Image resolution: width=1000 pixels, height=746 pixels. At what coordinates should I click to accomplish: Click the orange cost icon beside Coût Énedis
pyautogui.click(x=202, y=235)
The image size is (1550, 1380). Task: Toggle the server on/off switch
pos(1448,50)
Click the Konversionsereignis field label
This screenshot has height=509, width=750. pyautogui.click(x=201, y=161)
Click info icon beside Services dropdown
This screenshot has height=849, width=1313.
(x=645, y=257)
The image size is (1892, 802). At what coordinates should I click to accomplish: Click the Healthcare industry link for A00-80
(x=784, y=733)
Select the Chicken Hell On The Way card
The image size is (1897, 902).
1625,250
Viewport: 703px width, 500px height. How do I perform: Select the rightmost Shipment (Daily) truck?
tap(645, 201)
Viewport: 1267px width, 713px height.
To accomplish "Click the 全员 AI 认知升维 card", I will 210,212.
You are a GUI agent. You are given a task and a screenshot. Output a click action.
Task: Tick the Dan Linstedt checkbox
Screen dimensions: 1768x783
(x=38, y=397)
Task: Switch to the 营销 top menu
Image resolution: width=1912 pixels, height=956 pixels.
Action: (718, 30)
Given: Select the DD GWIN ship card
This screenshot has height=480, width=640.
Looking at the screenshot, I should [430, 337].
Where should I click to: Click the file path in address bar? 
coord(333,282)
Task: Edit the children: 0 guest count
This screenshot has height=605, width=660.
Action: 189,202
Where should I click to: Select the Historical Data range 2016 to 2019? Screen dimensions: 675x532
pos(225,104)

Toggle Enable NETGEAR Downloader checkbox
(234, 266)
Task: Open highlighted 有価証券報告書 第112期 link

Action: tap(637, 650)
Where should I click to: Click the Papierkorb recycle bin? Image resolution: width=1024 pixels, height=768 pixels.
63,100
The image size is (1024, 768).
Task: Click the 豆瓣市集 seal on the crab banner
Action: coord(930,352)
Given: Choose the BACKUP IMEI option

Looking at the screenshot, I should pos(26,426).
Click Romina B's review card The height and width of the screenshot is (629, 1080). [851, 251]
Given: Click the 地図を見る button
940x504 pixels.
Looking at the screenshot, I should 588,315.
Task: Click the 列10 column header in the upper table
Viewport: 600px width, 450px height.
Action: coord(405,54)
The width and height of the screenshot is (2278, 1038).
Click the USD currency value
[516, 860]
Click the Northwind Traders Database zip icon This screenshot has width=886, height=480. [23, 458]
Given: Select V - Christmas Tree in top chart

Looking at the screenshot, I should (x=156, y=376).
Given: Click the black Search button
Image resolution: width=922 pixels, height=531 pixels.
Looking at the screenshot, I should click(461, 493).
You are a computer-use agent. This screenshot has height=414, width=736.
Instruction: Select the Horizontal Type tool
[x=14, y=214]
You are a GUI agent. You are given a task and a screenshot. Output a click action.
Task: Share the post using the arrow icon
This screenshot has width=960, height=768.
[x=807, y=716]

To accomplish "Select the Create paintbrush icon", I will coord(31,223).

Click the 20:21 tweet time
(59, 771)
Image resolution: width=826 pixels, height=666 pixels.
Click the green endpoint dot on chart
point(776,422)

-- -- --

> [WHAT YOU NEED TO DO]
Each line of the listing should be retyped exactly, with nothing left out.

> [ANSWER SPACE]
Image resolution: width=1000 pixels, height=746 pixels. At what coordinates should I click to accomplish: Click the orange cost icon beside Coût Énedis
pyautogui.click(x=202, y=235)
The image size is (1550, 1380). Task: Toggle the server on/off switch
pos(1448,50)
Click the Konversionsereignis field label
This screenshot has height=509, width=750. pyautogui.click(x=201, y=161)
Click info icon beside Services dropdown
This screenshot has height=849, width=1313.
(x=645, y=257)
The image size is (1892, 802). At what coordinates should I click to accomplish: Click the Healthcare industry link for A00-80
(x=784, y=733)
Select the Chicken Hell On The Way card
The image size is (1897, 902).
1625,250
Viewport: 703px width, 500px height. How do I perform: Select the rightmost Shipment (Daily) truck?
tap(645, 201)
Viewport: 1267px width, 713px height.
To accomplish "Click the 全员 AI 认知升维 card", I will 210,212.
You are a GUI agent. You are given a task and a screenshot. Output a click action.
Task: Tick the Dan Linstedt checkbox
Screen dimensions: 1768x783
(x=38, y=397)
Task: Switch to the 营销 top menu
Image resolution: width=1912 pixels, height=956 pixels.
Action: (718, 30)
Given: Select the DD GWIN ship card
This screenshot has height=480, width=640.
Looking at the screenshot, I should [430, 337].
Where should I click to: Click the file path in address bar? 
coord(333,282)
Task: Edit the children: 0 guest count
This screenshot has height=605, width=660.
Action: 189,202
Where should I click to: Select the Historical Data range 2016 to 2019? Screen dimensions: 675x532
pos(225,104)

Toggle Enable NETGEAR Downloader checkbox
(234, 266)
Task: Open highlighted 有価証券報告書 第112期 link

Action: tap(637, 650)
Where should I click to: Click the Papierkorb recycle bin? Image resolution: width=1024 pixels, height=768 pixels.
63,100
The image size is (1024, 768).
Task: Click the 豆瓣市集 seal on the crab banner
Action: coord(930,352)
Given: Choose the BACKUP IMEI option

Looking at the screenshot, I should pos(26,426).
Click Romina B's review card The height and width of the screenshot is (629, 1080). [851, 251]
Given: Click the 地図を見る button
940x504 pixels.
Looking at the screenshot, I should 588,315.
Task: Click the 列10 column header in the upper table
Viewport: 600px width, 450px height.
Action: coord(405,54)
The width and height of the screenshot is (2278, 1038).
Click the USD currency value
[516, 860]
Click the Northwind Traders Database zip icon This screenshot has width=886, height=480. [23, 458]
Given: Select V - Christmas Tree in top chart

Looking at the screenshot, I should (x=156, y=376).
Given: Click the black Search button
Image resolution: width=922 pixels, height=531 pixels.
Looking at the screenshot, I should click(461, 493).
You are a computer-use agent. This screenshot has height=414, width=736.
Instruction: Select the Horizontal Type tool
[x=14, y=214]
You are a GUI agent. You are given a task and a screenshot. Output a click action.
Task: Share the post using the arrow icon
This screenshot has width=960, height=768.
[x=807, y=716]

To accomplish "Select the Create paintbrush icon", I will coord(31,223).

Click the 20:21 tweet time
(59, 771)
Image resolution: width=826 pixels, height=666 pixels.
Click the green endpoint dot on chart
point(776,422)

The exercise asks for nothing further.